In an op-ed promoting campaign finance reform, the Oracle of Omaha, Warren
Buffett, proposed raising the limit on individual contributions from $1,000 to
$5,000 and banning all other contributions. No corporate money, no union
money, no soft money. It sounds great, except that it would never pass.

Campaign finance reform is so hard to pass because the incumbent legislators
who have to approve it are the ones who have the most to lose. Their advantage
in fundraising is what gives them job security. How do you get people to do
something that is against their interest? Put them in what is known as the
prisoners’ dilemma. According to Buffett:

 _Well, just suppose some eccentric billionaire (not me, not me!) made the
following offer: If the bill was defeated, this person—the E.B.—would donate
$1 billion in an allowable manner (soft money makes all possible) to the
political party that had delivered the most votes to getting it passed. Given
this diabolical application of game theory, the bill would sail through
Congress and thus cost our E.B. nothing (establishing him as not so eccentric
after all)._

Consider your options as a Democratic legislator. If you think that the
Republicans will support the bill and you work to defeat it, then if you are
successful, you will have delivered $1 billion to the Republicans, thereby
handing them the resources to dominate for the next decade. Thus there is no
gain in opposing the bill if the Republicans are supporting it. Now, if the
Republicans are against it and you support it, then you have the chance of
making $1 billion.

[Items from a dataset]
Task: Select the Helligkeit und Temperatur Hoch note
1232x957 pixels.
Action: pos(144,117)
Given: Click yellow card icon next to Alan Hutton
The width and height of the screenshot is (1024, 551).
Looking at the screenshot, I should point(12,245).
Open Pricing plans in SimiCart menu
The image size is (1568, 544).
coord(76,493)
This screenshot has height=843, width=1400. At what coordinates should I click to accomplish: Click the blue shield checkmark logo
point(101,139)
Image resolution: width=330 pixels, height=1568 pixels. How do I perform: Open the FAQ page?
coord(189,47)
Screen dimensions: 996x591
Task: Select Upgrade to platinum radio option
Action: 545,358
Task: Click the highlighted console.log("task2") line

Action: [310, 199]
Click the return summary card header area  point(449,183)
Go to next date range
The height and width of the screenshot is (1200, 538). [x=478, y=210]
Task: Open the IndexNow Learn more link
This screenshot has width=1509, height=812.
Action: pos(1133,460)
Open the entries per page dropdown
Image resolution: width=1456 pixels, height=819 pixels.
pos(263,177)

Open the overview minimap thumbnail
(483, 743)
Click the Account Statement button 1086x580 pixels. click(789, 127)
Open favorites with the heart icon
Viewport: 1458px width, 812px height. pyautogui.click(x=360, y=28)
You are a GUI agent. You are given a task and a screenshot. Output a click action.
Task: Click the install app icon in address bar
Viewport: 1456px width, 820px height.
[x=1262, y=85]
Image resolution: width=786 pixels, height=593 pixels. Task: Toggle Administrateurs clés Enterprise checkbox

#### [JOB 1]
Retype the campaign finance passage, everything from "Consider your options" down to "making $1 billion.".
#### [JOB 2]
Rename "FAQ page" to "help page" in the records, everything from the line containing "Image resolution: width=330" down to the line containing "The height and", both included. Return only those lines, with nothing else altered.
The passage on campaign finance and the records are unrelated to each other.

#### [WRITTEN RESPONSE 1]
Consider your options as a Democratic legislator. If you think that the
Republicans will support the bill and you work to defeat it, then if you are
successful, you will have delivered $1 billion to the Republicans, thereby
handing them the resources to dominate for the next decade. Thus there is no
gain in opposing the bill if the Republicans are supporting it. Now, if the
Republicans are against it and you support it, then you have the chance of
making $1 billion.

#### [WRITTEN RESPONSE 2]
Image resolution: width=330 pixels, height=1568 pixels. How do I perform: Open the help page?
coord(189,47)
Screen dimensions: 996x591
Task: Select Upgrade to platinum radio option
Action: 545,358
Task: Click the highlighted console.log("task2") line

Action: [310, 199]
Click the return summary card header area  point(449,183)
Go to next date range
The height and width of the screenshot is (1200, 538). [x=478, y=210]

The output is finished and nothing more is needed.